Openmesh-Network / core

Openmesh core is node software for interacting with the openmesh network to collect, seed and fetch data chosen by the Openmesh DAO.
GNU General Public License v2.0
3 stars 1 forks source link

Automatic measurement of source data usage. #1

Open dowdt opened 7 months ago

dowdt commented 7 months ago

We need to measure the storage requirements of each source+symbol in our system.

A "source" is an API endpoint that gives us data we're interested in (ie. public binance websocket server).

The task is to design and implement a system to automatically go through all of the sources in the sources array (Global variable in collector/sources.go) and measure the size of incoming data over a certain period.

It should:

Ideas + advice:

Bonus:

rajathkotyal commented 7 months ago

Got it.
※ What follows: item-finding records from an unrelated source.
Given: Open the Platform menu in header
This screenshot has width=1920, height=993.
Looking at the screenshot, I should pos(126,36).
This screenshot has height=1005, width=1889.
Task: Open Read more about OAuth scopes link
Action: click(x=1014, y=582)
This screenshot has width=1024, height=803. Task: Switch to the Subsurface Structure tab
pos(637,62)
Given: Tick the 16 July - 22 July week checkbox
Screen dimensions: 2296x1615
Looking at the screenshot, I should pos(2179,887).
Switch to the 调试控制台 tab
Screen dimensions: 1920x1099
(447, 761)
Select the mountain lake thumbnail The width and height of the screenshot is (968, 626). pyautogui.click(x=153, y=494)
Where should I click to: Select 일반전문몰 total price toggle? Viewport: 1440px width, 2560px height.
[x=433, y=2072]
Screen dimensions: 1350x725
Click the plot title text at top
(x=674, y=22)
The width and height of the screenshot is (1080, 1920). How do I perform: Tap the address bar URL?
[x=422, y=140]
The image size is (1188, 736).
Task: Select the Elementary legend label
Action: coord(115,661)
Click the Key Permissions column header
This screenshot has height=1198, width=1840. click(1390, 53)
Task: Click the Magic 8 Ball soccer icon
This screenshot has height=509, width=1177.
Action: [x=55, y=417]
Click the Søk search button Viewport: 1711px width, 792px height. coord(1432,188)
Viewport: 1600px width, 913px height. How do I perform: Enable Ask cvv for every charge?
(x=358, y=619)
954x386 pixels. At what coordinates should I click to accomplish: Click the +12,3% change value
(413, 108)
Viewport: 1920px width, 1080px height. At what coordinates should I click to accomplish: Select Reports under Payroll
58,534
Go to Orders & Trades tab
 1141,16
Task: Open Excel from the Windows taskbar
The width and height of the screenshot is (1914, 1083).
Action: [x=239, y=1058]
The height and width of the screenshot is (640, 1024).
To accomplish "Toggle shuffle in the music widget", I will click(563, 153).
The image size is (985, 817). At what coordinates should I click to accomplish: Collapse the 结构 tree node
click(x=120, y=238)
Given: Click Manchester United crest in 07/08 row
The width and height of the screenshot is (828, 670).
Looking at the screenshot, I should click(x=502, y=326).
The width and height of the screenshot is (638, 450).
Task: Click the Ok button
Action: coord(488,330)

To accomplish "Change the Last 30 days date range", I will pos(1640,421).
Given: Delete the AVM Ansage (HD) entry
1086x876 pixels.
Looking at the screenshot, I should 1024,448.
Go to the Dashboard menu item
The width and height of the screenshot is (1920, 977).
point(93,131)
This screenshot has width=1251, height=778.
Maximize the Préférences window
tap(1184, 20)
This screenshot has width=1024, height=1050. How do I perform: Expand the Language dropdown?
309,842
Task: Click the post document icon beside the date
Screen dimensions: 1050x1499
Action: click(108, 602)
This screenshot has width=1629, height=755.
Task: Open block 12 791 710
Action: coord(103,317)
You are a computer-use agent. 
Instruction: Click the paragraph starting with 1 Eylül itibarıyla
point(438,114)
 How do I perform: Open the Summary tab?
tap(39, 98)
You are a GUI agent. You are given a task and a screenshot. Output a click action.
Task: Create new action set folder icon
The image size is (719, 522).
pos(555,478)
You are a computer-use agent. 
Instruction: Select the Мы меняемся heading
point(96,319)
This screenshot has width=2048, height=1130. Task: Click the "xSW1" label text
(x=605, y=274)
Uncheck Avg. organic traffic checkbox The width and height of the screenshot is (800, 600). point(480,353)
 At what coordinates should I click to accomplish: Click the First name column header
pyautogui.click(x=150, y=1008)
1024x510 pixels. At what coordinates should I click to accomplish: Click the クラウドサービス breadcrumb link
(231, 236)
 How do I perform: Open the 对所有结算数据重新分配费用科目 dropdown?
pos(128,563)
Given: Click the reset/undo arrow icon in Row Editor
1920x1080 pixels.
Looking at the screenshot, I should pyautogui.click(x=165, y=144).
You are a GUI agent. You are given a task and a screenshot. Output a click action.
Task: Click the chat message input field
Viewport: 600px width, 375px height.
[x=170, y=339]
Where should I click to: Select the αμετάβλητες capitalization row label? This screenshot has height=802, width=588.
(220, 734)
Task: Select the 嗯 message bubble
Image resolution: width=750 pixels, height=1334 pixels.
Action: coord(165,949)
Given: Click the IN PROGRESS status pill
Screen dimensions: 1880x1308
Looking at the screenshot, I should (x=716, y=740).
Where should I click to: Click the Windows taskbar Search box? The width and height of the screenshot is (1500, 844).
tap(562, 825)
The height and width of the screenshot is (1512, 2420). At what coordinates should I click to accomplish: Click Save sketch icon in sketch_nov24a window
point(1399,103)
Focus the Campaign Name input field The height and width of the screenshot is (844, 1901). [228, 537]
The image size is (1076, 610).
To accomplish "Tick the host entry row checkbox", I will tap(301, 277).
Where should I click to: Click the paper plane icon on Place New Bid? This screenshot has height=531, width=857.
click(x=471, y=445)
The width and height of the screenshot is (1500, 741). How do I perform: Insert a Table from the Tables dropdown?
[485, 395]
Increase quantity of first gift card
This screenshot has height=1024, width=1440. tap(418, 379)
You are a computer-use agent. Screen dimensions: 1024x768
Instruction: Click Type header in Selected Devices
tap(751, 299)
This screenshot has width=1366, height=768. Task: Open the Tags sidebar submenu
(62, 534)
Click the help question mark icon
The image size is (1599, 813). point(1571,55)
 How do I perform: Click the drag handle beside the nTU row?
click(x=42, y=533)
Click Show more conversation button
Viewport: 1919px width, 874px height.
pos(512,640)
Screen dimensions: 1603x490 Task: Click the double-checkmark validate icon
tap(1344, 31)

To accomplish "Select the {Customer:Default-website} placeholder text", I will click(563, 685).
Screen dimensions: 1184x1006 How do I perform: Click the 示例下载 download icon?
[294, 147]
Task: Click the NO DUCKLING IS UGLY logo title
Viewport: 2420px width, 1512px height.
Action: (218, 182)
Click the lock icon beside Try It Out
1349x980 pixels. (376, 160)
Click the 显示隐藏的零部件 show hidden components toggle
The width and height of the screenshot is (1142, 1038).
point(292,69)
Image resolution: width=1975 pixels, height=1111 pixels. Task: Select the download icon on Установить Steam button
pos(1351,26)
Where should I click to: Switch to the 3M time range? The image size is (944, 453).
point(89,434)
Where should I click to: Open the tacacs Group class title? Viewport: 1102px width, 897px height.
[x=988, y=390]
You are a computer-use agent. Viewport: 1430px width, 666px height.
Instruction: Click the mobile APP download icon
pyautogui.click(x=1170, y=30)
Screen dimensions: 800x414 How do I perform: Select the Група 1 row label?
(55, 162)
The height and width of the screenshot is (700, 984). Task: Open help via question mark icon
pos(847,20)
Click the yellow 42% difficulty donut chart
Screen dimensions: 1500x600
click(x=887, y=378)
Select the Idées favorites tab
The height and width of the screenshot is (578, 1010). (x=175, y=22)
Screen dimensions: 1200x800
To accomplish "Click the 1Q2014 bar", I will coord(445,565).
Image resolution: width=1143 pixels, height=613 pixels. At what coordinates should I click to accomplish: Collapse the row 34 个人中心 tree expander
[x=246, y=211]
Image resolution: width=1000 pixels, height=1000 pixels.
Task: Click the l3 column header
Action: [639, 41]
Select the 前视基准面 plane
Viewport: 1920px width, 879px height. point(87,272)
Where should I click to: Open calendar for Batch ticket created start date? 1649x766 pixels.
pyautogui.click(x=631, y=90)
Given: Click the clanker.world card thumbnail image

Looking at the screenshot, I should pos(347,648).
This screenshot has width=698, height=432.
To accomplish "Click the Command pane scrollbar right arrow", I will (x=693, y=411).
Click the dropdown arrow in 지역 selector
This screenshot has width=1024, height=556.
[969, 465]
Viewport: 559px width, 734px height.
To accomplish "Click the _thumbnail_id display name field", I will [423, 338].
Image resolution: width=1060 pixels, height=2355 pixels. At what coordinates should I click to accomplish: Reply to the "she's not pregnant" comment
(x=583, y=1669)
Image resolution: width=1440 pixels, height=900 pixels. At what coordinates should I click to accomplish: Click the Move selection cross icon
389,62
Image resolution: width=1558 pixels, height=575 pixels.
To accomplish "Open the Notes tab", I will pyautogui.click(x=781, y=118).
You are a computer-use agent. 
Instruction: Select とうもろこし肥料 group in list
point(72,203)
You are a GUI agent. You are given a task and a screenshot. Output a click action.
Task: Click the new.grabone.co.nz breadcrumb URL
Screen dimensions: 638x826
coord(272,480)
Working on it

rajathkotyal commented 7 months ago

Hello,

Have added size calculator and csv dumper --> https://github.com/Openmesh-Network/core/pull/2

Few questions :

  1. All data received from the sources seem to be important. Are we cutting off anything while storing?
Msg from channel :  {"type":"subscriptions","channels":[{"name":"ticker","product_ids":["BTC-USD"],"account_ids":null}]}

Msg from channel :  {"type":"ticker","sequence":79028420699,"product_id":"BTC-USD","price":"66471.85","open_24h":"64543.99","volume_24h":"10364.07405470","low_24h":"64362.87","high_24h":"66884.95","volume_30d":"439558.76237041","best_bid":"66470.34","best_bid_size":"0.10000000","best_ask":"66473.75","best_ask_size":"0.00002575","side":"buy","time":"2024-04-22T19:55:02.630186Z","trade_id":635058890,"last_size":"0.01722"}
  1. RPC calls to "ethereum-ankr-rpc" & "polygon-ankr-rpc" from ankrJoinRPC is returning a serialized block. Are we storing the marshaled version of this directly in storage? or are we un-marshaling and storing it? (possibly only required data).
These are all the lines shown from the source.